• **Given instruction**: Reproduce all of the data below line for line, changing nothing.
— Start Data shown —
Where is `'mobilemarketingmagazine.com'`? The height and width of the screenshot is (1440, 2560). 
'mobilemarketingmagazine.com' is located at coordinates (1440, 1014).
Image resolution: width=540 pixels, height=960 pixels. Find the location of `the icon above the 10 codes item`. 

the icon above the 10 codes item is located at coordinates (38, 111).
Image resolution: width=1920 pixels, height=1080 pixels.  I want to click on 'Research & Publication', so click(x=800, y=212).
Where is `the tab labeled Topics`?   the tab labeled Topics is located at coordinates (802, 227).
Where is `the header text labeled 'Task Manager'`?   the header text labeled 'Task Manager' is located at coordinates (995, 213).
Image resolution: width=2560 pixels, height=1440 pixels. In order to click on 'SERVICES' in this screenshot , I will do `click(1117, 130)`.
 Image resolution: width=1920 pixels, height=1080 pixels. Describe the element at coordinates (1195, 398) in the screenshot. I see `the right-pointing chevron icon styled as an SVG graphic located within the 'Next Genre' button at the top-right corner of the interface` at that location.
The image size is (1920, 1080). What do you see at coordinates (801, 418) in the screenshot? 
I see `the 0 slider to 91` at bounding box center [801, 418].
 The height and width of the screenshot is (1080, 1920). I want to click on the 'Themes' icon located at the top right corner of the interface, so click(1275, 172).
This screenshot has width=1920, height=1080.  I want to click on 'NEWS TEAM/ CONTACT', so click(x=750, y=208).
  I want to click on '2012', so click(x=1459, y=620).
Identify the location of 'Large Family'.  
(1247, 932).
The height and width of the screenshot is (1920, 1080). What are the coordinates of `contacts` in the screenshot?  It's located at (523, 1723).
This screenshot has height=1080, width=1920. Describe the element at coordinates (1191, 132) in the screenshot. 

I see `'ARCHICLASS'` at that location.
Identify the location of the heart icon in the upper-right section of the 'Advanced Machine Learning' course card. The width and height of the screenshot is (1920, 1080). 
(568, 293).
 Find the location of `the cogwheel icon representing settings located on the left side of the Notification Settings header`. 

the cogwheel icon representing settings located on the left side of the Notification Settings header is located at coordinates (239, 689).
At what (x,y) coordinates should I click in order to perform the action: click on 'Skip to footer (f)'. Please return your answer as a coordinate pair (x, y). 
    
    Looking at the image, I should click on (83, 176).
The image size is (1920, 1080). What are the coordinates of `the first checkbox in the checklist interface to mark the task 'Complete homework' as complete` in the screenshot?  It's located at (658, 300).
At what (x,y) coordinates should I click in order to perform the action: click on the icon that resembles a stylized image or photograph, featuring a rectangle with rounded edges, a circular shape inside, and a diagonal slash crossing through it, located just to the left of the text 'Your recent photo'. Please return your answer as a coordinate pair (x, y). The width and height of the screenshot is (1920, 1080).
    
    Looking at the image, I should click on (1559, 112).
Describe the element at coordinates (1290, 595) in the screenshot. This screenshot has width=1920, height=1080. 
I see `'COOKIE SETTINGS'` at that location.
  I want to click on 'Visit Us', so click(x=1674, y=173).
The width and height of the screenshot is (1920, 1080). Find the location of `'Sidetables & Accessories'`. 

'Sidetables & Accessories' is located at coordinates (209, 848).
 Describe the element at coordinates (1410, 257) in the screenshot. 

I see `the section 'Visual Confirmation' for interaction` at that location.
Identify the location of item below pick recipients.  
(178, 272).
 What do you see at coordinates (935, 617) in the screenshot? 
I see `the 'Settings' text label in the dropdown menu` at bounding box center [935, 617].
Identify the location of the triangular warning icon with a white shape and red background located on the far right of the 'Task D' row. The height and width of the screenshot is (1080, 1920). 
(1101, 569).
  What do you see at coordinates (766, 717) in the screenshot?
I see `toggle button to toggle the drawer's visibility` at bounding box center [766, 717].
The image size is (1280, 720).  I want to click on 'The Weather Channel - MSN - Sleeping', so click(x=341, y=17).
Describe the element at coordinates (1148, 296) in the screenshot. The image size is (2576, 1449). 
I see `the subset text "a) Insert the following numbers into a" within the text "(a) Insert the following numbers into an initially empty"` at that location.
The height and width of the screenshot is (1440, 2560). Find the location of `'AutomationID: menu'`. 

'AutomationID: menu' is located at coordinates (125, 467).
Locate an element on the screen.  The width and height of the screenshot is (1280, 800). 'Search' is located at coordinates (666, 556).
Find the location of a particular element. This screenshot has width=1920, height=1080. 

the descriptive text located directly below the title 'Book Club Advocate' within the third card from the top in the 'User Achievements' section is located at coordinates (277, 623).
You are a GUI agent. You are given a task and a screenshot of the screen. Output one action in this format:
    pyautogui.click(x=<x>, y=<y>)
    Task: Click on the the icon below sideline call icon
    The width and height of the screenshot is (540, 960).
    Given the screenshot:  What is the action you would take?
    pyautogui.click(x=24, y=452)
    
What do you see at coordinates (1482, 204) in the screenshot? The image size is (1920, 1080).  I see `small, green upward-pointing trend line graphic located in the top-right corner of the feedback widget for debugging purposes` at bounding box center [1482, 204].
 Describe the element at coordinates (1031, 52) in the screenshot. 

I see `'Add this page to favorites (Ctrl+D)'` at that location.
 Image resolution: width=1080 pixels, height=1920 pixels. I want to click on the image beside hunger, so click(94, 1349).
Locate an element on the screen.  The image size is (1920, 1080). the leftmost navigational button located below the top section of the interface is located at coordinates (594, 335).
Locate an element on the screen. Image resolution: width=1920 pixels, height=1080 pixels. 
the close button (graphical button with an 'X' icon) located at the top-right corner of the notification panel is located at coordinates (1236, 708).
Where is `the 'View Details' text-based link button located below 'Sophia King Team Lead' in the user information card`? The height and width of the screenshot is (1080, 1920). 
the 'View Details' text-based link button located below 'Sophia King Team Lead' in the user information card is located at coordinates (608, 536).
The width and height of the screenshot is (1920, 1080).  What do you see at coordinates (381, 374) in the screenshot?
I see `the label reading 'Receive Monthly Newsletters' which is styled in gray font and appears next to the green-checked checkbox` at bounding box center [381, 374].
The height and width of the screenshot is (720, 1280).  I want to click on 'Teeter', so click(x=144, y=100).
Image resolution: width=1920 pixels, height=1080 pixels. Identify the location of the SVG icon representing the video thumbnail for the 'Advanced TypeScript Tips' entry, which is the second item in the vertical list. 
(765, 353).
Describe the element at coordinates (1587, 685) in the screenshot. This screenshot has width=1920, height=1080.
— End Data shown —
• **Response**:
Where is `'mobilemarketingmagazine.com'`? The height and width of the screenshot is (1440, 2560). 
'mobilemarketingmagazine.com' is located at coordinates (1440, 1014).
Image resolution: width=540 pixels, height=960 pixels. Find the location of `the icon above the 10 codes item`. 

the icon above the 10 codes item is located at coordinates (38, 111).
Image resolution: width=1920 pixels, height=1080 pixels.  I want to click on 'Research & Publication', so click(x=800, y=212).
Where is `the tab labeled Topics`?   the tab labeled Topics is located at coordinates (802, 227).
Where is `the header text labeled 'Task Manager'`?   the header text labeled 'Task Manager' is located at coordinates (995, 213).
Image resolution: width=2560 pixels, height=1440 pixels. In order to click on 'SERVICES' in this screenshot , I will do `click(1117, 130)`.
 Image resolution: width=1920 pixels, height=1080 pixels. Describe the element at coordinates (1195, 398) in the screenshot. I see `the right-pointing chevron icon styled as an SVG graphic located within the 'Next Genre' button at the top-right corner of the interface` at that location.
The image size is (1920, 1080). What do you see at coordinates (801, 418) in the screenshot? 
I see `the 0 slider to 91` at bounding box center [801, 418].
 The height and width of the screenshot is (1080, 1920). I want to click on the 'Themes' icon located at the top right corner of the interface, so click(1275, 172).
This screenshot has width=1920, height=1080.  I want to click on 'NEWS TEAM/ CONTACT', so click(x=750, y=208).
  I want to click on '2012', so click(x=1459, y=620).
Identify the location of 'Large Family'.  
(1247, 932).
The height and width of the screenshot is (1920, 1080). What are the coordinates of `contacts` in the screenshot?  It's located at (523, 1723).
This screenshot has height=1080, width=1920. Describe the element at coordinates (1191, 132) in the screenshot. 

I see `'ARCHICLASS'` at that location.
Identify the location of the heart icon in the upper-right section of the 'Advanced Machine Learning' course card. The width and height of the screenshot is (1920, 1080). 
(568, 293).
 Find the location of `the cogwheel icon representing settings located on the left side of the Notification Settings header`. 

the cogwheel icon representing settings located on the left side of the Notification Settings header is located at coordinates (239, 689).
At what (x,y) coordinates should I click in order to perform the action: click on 'Skip to footer (f)'. Please return your answer as a coordinate pair (x, y). 
    
    Looking at the image, I should click on (83, 176).
The image size is (1920, 1080). What are the coordinates of `the first checkbox in the checklist interface to mark the task 'Complete homework' as complete` in the screenshot?  It's located at (658, 300).
At what (x,y) coordinates should I click in order to perform the action: click on the icon that resembles a stylized image or photograph, featuring a rectangle with rounded edges, a circular shape inside, and a diagonal slash crossing through it, located just to the left of the text 'Your recent photo'. Please return your answer as a coordinate pair (x, y). The width and height of the screenshot is (1920, 1080).
    
    Looking at the image, I should click on (1559, 112).
Describe the element at coordinates (1290, 595) in the screenshot. This screenshot has width=1920, height=1080. 
I see `'COOKIE SETTINGS'` at that location.
  I want to click on 'Visit Us', so click(x=1674, y=173).
The width and height of the screenshot is (1920, 1080). Find the location of `'Sidetables & Accessories'`. 

'Sidetables & Accessories' is located at coordinates (209, 848).
 Describe the element at coordinates (1410, 257) in the screenshot. 

I see `the section 'Visual Confirmation' for interaction` at that location.
Identify the location of item below pick recipients.  
(178, 272).
 What do you see at coordinates (935, 617) in the screenshot? 
I see `the 'Settings' text label in the dropdown menu` at bounding box center [935, 617].
Identify the location of the triangular warning icon with a white shape and red background located on the far right of the 'Task D' row. The height and width of the screenshot is (1080, 1920). 
(1101, 569).
  What do you see at coordinates (766, 717) in the screenshot?
I see `toggle button to toggle the drawer's visibility` at bounding box center [766, 717].
The image size is (1280, 720).  I want to click on 'The Weather Channel - MSN - Sleeping', so click(x=341, y=17).
Describe the element at coordinates (1148, 296) in the screenshot. The image size is (2576, 1449). 
I see `the subset text "a) Insert the following numbers into a" within the text "(a) Insert the following numbers into an initially empty"` at that location.
The height and width of the screenshot is (1440, 2560). Find the location of `'AutomationID: menu'`. 

'AutomationID: menu' is located at coordinates (125, 467).
Locate an element on the screen.  The width and height of the screenshot is (1280, 800). 'Search' is located at coordinates (666, 556).
Find the location of a particular element. This screenshot has width=1920, height=1080. 

the descriptive text located directly below the title 'Book Club Advocate' within the third card from the top in the 'User Achievements' section is located at coordinates (277, 623).
You are a GUI agent. You are given a task and a screenshot of the screen. Output one action in this format:
    pyautogui.click(x=<x>, y=<y>)
    Task: Click on the the icon below sideline call icon
    The width and height of the screenshot is (540, 960).
    Given the screenshot:  What is the action you would take?
    pyautogui.click(x=24, y=452)
    
What do you see at coordinates (1482, 204) in the screenshot? The image size is (1920, 1080).  I see `small, green upward-pointing trend line graphic located in the top-right corner of the feedback widget for debugging purposes` at bounding box center [1482, 204].
 Describe the element at coordinates (1031, 52) in the screenshot. 

I see `'Add this page to favorites (Ctrl+D)'` at that location.
 Image resolution: width=1080 pixels, height=1920 pixels. I want to click on the image beside hunger, so click(94, 1349).
Locate an element on the screen.  The image size is (1920, 1080). the leftmost navigational button located below the top section of the interface is located at coordinates (594, 335).
Locate an element on the screen. Image resolution: width=1920 pixels, height=1080 pixels. 
the close button (graphical button with an 'X' icon) located at the top-right corner of the notification panel is located at coordinates (1236, 708).
Where is `the 'View Details' text-based link button located below 'Sophia King Team Lead' in the user information card`? The height and width of the screenshot is (1080, 1920). 
the 'View Details' text-based link button located below 'Sophia King Team Lead' in the user information card is located at coordinates (608, 536).
The width and height of the screenshot is (1920, 1080).  What do you see at coordinates (381, 374) in the screenshot?
I see `the label reading 'Receive Monthly Newsletters' which is styled in gray font and appears next to the green-checked checkbox` at bounding box center [381, 374].
The height and width of the screenshot is (720, 1280).  I want to click on 'Teeter', so click(x=144, y=100).
Image resolution: width=1920 pixels, height=1080 pixels. Identify the location of the SVG icon representing the video thumbnail for the 'Advanced TypeScript Tips' entry, which is the second item in the vertical list. 
(765, 353).
Describe the element at coordinates (1587, 685) in the screenshot. This screenshot has width=1920, height=1080.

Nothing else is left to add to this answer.